Tra qualche mese, spero, diventerò psicologa a tutti gli effetti e mi rendo conto di avere un’emotività che va immensamente oltre la mia professione, sono consapevole che prima o poi dovrò imparare a dosarla. Ma oggi, davanti a uomini, padri che si emozionavano al punto da avere la voce strozzata parlando del rapporto con i propri figli, non ce l’ho fatta e qualche lacrima di commozione mi è scesa. Sono storie toccanti, è straordinario sentire certi racconti uscire dalla bocca di persone che hanno vissuto quel tipo di vita.

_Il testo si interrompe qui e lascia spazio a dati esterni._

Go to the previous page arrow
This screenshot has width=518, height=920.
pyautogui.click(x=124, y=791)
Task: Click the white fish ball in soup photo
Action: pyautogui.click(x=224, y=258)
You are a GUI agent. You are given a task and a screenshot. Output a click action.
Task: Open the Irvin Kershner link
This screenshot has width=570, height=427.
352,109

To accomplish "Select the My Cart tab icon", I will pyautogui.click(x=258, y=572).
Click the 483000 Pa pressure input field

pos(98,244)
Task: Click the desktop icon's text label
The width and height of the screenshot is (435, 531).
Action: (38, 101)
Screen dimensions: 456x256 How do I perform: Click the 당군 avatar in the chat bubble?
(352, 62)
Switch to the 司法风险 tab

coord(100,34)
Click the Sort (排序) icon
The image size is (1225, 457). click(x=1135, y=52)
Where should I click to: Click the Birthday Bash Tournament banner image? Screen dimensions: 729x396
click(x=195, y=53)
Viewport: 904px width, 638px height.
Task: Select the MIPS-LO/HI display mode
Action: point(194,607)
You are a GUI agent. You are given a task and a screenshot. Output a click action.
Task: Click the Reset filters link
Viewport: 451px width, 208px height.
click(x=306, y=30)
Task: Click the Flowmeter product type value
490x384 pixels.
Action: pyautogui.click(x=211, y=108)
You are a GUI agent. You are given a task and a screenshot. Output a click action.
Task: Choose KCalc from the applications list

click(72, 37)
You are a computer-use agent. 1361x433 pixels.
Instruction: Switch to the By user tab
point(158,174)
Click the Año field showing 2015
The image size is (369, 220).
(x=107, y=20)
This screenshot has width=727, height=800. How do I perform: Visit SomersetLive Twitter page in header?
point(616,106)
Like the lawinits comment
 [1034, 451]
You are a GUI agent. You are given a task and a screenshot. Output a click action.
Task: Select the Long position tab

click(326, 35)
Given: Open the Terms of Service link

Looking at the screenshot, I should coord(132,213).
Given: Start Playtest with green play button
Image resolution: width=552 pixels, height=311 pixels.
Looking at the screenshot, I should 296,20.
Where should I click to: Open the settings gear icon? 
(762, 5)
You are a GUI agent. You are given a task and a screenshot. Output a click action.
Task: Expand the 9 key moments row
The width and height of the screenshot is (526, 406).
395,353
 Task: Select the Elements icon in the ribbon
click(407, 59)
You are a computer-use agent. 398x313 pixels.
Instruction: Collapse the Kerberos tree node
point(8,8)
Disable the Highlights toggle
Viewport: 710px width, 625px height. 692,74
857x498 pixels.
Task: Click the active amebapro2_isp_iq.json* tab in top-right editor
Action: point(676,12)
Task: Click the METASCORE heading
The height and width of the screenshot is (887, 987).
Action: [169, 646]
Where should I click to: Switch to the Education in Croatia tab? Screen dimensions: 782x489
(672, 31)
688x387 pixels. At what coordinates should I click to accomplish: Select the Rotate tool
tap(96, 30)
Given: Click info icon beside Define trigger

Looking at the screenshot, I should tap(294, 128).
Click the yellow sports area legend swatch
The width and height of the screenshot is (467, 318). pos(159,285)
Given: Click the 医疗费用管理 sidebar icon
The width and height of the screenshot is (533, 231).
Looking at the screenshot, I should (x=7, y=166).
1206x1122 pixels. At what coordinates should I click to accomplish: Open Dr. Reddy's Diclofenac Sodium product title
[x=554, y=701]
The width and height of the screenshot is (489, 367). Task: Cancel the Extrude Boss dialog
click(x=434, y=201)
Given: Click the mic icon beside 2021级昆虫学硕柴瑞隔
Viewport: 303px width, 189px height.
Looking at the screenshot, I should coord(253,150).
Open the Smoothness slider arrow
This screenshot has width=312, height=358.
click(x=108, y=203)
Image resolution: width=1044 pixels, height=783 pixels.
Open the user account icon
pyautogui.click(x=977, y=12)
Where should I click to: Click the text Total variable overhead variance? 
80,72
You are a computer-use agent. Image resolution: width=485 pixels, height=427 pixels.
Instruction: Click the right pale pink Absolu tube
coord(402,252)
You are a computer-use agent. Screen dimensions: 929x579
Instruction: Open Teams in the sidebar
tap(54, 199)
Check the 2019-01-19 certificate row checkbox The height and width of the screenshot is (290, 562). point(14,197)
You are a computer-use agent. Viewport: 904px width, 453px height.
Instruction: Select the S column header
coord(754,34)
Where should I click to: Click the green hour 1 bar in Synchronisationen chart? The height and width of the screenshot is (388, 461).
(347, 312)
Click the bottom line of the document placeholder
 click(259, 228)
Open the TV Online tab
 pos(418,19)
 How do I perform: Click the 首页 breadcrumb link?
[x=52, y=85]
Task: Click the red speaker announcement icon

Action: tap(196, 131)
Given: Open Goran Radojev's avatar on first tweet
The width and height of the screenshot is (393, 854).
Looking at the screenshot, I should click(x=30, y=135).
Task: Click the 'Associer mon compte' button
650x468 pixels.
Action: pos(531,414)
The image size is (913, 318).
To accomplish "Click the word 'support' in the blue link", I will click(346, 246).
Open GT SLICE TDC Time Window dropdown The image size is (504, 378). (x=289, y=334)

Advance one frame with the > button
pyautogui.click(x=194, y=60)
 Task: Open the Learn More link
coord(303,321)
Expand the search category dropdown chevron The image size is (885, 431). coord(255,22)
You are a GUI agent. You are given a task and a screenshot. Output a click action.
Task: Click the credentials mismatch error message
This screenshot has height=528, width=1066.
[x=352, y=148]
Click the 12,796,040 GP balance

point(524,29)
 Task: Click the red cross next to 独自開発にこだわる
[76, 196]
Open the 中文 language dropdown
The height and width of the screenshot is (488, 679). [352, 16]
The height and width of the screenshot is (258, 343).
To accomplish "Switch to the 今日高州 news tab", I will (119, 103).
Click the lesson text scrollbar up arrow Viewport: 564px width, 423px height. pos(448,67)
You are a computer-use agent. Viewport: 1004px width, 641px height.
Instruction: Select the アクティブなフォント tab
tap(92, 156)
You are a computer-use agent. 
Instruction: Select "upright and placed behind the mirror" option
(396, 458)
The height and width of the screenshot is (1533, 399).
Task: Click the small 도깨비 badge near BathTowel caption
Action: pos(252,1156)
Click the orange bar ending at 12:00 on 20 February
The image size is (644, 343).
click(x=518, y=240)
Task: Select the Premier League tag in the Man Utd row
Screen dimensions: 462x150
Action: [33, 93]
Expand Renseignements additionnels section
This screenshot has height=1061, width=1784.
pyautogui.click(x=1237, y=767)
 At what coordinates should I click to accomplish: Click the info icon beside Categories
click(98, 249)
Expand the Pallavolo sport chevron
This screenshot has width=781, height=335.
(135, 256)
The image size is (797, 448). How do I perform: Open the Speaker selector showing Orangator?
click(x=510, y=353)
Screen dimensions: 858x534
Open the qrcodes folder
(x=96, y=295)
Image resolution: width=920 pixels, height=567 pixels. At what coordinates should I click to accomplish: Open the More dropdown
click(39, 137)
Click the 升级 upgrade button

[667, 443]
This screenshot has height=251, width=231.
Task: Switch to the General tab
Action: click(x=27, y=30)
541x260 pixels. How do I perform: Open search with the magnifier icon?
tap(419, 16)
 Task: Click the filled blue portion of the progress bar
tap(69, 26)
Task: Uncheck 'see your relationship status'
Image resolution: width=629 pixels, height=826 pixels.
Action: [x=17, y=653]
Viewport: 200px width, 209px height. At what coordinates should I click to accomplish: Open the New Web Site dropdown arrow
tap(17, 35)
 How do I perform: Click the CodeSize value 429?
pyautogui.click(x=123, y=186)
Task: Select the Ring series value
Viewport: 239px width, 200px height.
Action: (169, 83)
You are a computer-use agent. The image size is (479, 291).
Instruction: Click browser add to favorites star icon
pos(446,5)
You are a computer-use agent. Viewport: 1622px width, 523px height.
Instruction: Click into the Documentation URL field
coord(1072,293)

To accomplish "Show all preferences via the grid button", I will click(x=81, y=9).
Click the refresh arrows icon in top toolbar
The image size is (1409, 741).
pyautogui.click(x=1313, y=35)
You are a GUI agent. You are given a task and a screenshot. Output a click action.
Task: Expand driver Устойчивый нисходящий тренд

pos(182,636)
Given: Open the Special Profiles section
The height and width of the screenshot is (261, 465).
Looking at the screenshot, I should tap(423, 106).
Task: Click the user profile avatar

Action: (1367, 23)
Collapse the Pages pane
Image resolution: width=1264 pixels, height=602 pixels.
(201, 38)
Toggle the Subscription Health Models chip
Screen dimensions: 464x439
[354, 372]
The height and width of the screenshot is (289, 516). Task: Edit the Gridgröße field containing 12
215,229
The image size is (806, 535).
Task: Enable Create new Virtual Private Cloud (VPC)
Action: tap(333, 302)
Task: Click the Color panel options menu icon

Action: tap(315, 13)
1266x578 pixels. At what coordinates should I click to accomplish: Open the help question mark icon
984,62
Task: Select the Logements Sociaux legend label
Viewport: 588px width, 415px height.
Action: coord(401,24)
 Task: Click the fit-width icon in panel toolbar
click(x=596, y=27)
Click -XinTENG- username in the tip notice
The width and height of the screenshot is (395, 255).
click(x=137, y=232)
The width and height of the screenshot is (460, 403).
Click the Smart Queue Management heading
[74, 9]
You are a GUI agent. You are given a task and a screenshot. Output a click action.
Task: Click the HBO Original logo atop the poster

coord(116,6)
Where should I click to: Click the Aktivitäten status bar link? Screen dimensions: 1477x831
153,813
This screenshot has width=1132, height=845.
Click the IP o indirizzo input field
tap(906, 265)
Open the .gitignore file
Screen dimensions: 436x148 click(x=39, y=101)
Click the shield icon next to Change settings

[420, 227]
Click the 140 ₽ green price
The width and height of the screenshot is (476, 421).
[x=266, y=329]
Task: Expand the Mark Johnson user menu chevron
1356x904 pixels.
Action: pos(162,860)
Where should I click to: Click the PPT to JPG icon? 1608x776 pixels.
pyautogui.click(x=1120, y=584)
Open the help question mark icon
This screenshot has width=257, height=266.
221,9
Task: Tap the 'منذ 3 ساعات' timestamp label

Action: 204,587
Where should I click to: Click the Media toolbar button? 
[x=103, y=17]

Ed è altrettanto straordinario vedere nei loro occhi la consapevolezza, l’accettazione di sé e delle proprie azioni, che non rinnegano, ma sanno di non doversi rinchiudere all’interno delle scelte sbagliate del passato. Sono consapevoli di aver fatto un percorso che ha permesso loro di arrivare oggi ad essere fieri e orgogliosi delle persone che sono diventate e tutto ciò ha permesso anche ai loro familiari, amici, conoscenti di essere altrettanto fieri dei loro traguardi come esseri umani.

 

Come racconteresti la tua storia ai tuoi figli?
Con questa domanda si è concluso l’incontro. Alcuni hanno cercato di rispondere nella maniera più esaustiva possibile, altri, invece, non ci sono riusciti perché non hanno figli.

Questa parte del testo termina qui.